The view from ‘The Broch’ in the summer

My favourite place is the stone circle, which we call ‘The Broch’, like a winkle shell, where there is a stone seat. From there is an unrivalled view of the RB Wall right down into the tail of the pool, Kirkinn and the head of Pheasantry. That view enables the observer to see fish entering the pool, after which they often show briefly at the end of the Wall as they either settle into a lie, or prepare to move upstream through the neck of the pool into Craigo Stream and on upriver.

An aspect of sitting on the stone bench at the ‘ Broch’ is that the viewer is concealed and in a perfect position to witness wildlife movement. The Broch is slightly raised above the level of the banks and woodland, which gives it the characteristics of a high seat. After a few minutes the surroundings return to their natural rhythms following the brief rupture caused by a human arrival at the Broch. From there you have an uninterrupted vista of about three hundred yards of river and riparian woods. On your right is the high bank of red soil and stone which is the ‘Red Brae’ itself. That Brae gives the place a sense of enclosure, like being inside the nave of a great natural cathedral.

On many occasions over the last thirty years I have seen roe deer and red squirrels coming to the pool to drink. Sometimes they swim the river to the south bank, scarcely pausing before plunging into the river. Generations of otters and their families use the Lemno and Red Brae sanctuaries as home, raising their families and using the place as their play and hunting grounds.

Sometimes, while fishing for sea trout at night, otters have surfaced within a rod’s length of where I was standing. occasional ospreys, blizzards of buzzards & wood pigeons, electric blue flashes of passing kingfishers, obsequious dippers bowing and scraping to the visitor as they feed among the stones, and dainty watery wagtails scooping ephemerids from the water surface, are all part of the daily rosta of our own local wildlife through the seasons.

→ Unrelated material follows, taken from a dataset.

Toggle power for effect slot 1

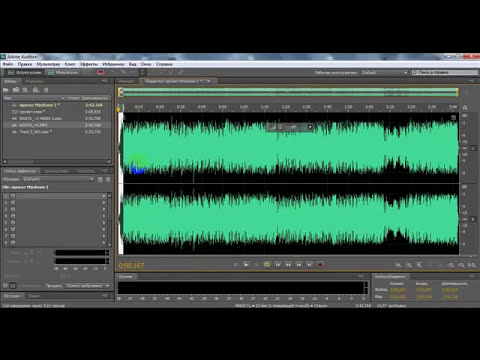[x=13, y=196]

John Wood's 17lbs salmon from Beeches

John Wood’s 17lbs spring salmon from Beeches

Sitting on on that stone bench in the Broch can be a chilling experience, so a waterproof cushion is a useful comfort for the wildlife watcher. In these mid winter days the River is unrelenting in the force and flow of its clean mountain water. The tangential low light of a Scottish winter solstice gives the water an impenetratable reflection like the blade of a mediaeval broadsword, so different from the translucence of summer. There is very little surface movement, save the occasional bobbing dipper or diving goosander. No sign of parr taking flies from the surface, very few salmon or kelts showing.

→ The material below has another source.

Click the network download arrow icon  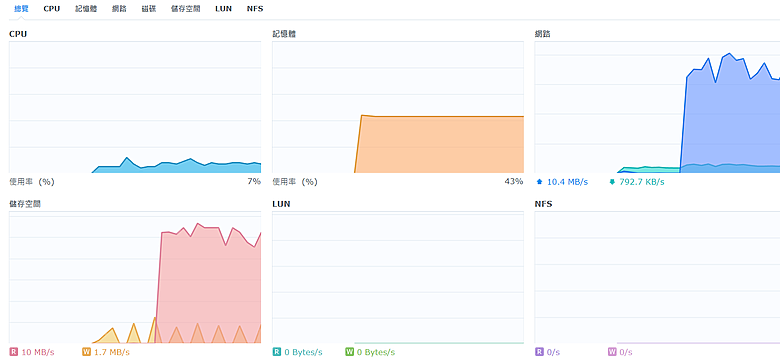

To those who live beside the river through the months of the year the lack of activity is felt to be deceptive. We know that within the river there is abundant life. Kelts struggling against the winter current as they slowly move down river, tail first. Ephemerids at the chrysalis stage of their metamorphosis, freshwater mussels filtering organic matter from the flow, and above them the honking skeins of pinkfoot and grey lag geese on their daily feeding and roosting rhythms.

Osprey 2

Osprey at Finavon

That is winter at Finavon for the interested visitor. I feel the power of the coming year in subtle changes in colour and texture to the end-of-branch foliage of alder, birch and willow. On the shortest day I feel rather than see the darkening light and the promise of the surge of growth and renewal that post-solstice light and Spring warmth will bring. In the darkest day lies the prospect of the luxuriant abundance of May and June, which is the outcome of the unseen activity of today, the shortest of the year.